Federal law prohibits employment discrimination because of sex and multiple other factors, and includes “pregnancy, childbirth, or related medical conditions” in its definition of “because of sex.” 42 U.S.C. §§ 2000e(k), 2000e-2(a)(1). State law includes sex and “familial status” as protected categories, and defines “familial status” to include being pregnant and having one or more children. N.Y. Exec. L. §§ 292(26)(a), 296(1)(a). The New York City Human Rights Law (NYCHRL) does not specifically identify pregnancy discrimination as a distinct protected category or as a form of sex discrimination, but it makes reference to “provision[s] of law relating to sex discrimination or pregnancy.” N.Y.C. Admin. Code § 8-107(22)(c).

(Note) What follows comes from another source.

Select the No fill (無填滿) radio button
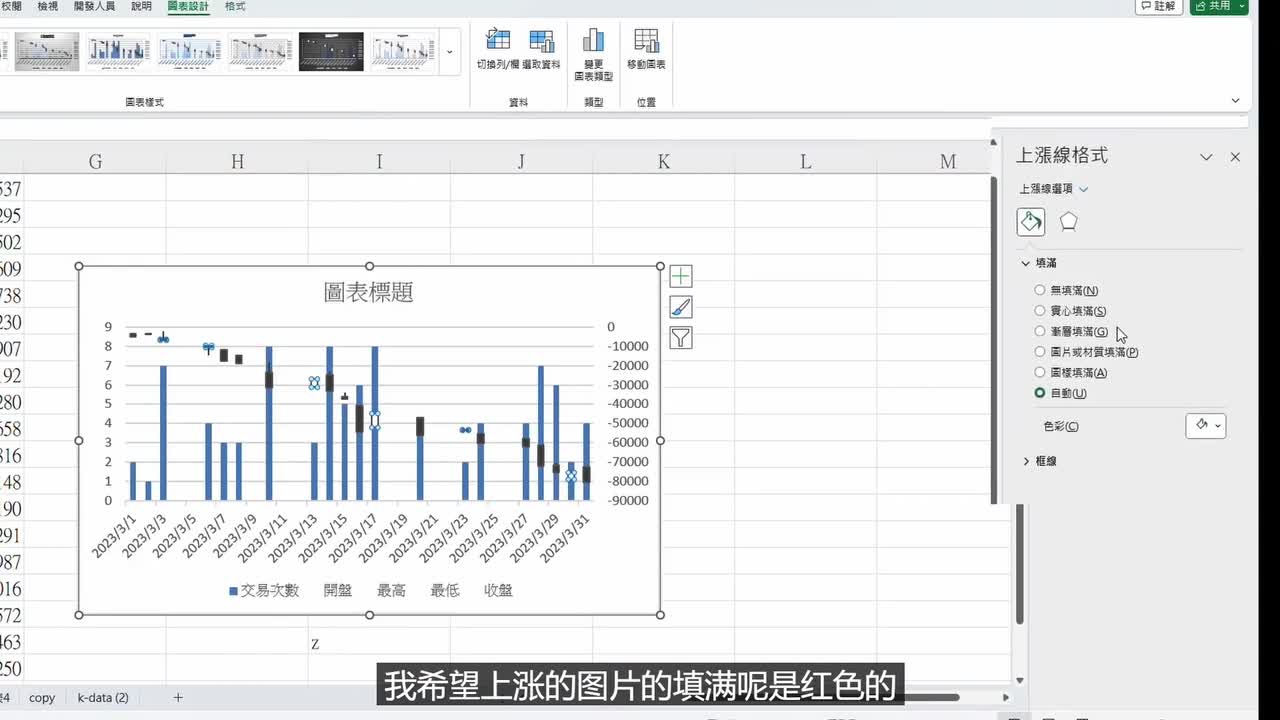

Prohibitions against pregnancy discrimination, generally meaning disparate treatment of pregnant employees and those who have recently given birth, do not necessarily include a duty to provide reasonable accommodations. The fact that an employer cannot fire an employee for becoming pregnant might not mean that the employer must allow that employee extra restroom breaks. State and city law in New York City specifically include requirements for reasonable accommodations, making it an unlawful employment practice to refuse to provide accommodations that will enable an employee to do their job. N.Y. Exec. L. § 296(3), N.Y.C. Admin. Code § 8-107(22)(a). Federal law does not specifically mention accommodations for pregnancy, childbirth, or related conditions, but the Americans with Disabilities Act (ADA) of 1990, as amended by the ADA Amendments Act of 2008, covers some conditions associated with pregnancy and childbirth.